South Africa 14.1.2017 05:15 am

Is Busi’s Absa probe payback for the Guptas?

Advocate Busisiwe Mkhwebane. Picture: Jacques Nelles

Advocate Busisiwe Mkhwebane. Picture: Jacques Nelles

Political analysts say there appear to be strong political undertones in the whole matter.

Public Protector Busisiwe Mkhwebane’s investigation into Absa’s apartheid era bailout by the Reserve Bank is nothing but an attempt to find fault in the bank and to divert attention from state capture involving the Gupta family, a political expert says.

ALSO READ: Absa says it will cooperate with PP’s probe into apartheid-era bailout

Leading political analyst professor Andre Duvenhage said there appeared to be no sufficient evidence against Absa.

“The case is very premature at the moment. I am not sure if they even have a strong case. It looks like a question of ‘we were targeted, let’s also target someone’,” Duvenhage said, alluding to the state capture issue.

Another analyst, Steven Friedman, concurred that the move had more to do with state capture involving the Guptas and the control of National Treasury and state political battles.

The commentators were reacting to a complaint by Absa after the leaking of the contents of the public protector’s preliminary report, which recommended that Absa should pay back R2.25 billion given to Bankorp from 1985 as a bailout from the SA Reserve Bank before the bank was acquired by Absa in April 1992. Absa yesterday issued a statement complaining about the leaking of Mkhwebane’s report.

“It is regrettable that the public protector’s report has been leaked before further submissions and finalisation, because in its current form, it perpetuates an incorrect view that Absa Bank was the beneficiary of undue SA Reserve Bank assistance,” the bank said.

The bank said it had invited Mkhwebane to inspect confidential documents in its possession pertinent to the successful finalisation of the investigation.

The public protector’s spokesperson, Oupa Segalwe, promised to issue a statement later yesterday to respond to Absa, but that had not been done at the time of going to print.

The fact that the probe was initiated for a matter that occurred during the period 1985-1995 has raised suspicions about the motive for the investigation. Some observers said it was aimed at creating a smokescreen to divert attention from reported state capture involving the Guptas, who are President Jacob Zuma’s friends.

ALSO READ: Absa may have to pay back billions from apartheid-era bailout – report

Duvenhage said the affair smacked of a countermove against those allegations to make it look as if the Guptas were not alone or the first to do this, but that white business had also benefited from the state.

“But clearly they need to make more effort, better effort and come up with tangible evidence to link Absa with any wrongdoing.

“As it is at the moment, it is all filled with emotions and a lot of hot air,” Duvenhage said.

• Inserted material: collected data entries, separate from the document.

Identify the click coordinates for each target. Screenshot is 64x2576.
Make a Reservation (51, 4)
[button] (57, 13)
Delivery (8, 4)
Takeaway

Friedman said there were strong political undertones in the whole matter.

“It started as a legitimate investigation into state capture or what business had been doing in the past to benefit from the state. But it is clear that this is going to be used to fight the political battles of the state. They want to say, you have been saying this about the Guptas, now what about these people?”

However, Friedman said there was nothing wrong in probing the activities of banks.

“If a company were given preferential treatment, it does not matter whether that happened in 1985, everything had to be done above board and due diligence observed where necessary,” Friedman said.